Although the data below holds other lines too, output only those from the line with "Task: Click the Calculations" up to and including the line with "You are a computer-use", exactly as they appear.

Saved data entries:

------------

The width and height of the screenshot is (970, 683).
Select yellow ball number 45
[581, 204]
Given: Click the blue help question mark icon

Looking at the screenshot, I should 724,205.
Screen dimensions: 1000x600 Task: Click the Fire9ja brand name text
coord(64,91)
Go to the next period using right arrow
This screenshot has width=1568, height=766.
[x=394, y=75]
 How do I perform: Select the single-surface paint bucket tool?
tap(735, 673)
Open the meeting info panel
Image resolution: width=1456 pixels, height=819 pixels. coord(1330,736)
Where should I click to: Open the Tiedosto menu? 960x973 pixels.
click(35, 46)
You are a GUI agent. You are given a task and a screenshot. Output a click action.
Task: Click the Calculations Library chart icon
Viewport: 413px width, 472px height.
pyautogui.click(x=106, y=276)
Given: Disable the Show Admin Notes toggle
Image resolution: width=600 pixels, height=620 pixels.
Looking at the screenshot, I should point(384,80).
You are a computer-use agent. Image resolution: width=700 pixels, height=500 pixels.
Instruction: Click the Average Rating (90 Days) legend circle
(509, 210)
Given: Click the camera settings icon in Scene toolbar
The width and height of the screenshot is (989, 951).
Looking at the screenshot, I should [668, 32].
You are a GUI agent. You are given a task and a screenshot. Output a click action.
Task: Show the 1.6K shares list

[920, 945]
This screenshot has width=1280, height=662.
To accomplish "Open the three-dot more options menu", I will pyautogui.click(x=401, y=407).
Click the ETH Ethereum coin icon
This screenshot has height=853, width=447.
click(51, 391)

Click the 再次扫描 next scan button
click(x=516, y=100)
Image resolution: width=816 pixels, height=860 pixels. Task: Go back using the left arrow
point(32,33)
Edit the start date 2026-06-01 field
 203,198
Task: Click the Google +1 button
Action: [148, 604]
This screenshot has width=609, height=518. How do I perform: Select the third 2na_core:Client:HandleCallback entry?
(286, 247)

------------

Answer section:
Task: Click the Calculations Library chart icon
Viewport: 413px width, 472px height.
pyautogui.click(x=106, y=276)
Given: Disable the Show Admin Notes toggle
Image resolution: width=600 pixels, height=620 pixels.
Looking at the screenshot, I should point(384,80).
You are a computer-use agent. Image resolution: width=700 pixels, height=500 pixels.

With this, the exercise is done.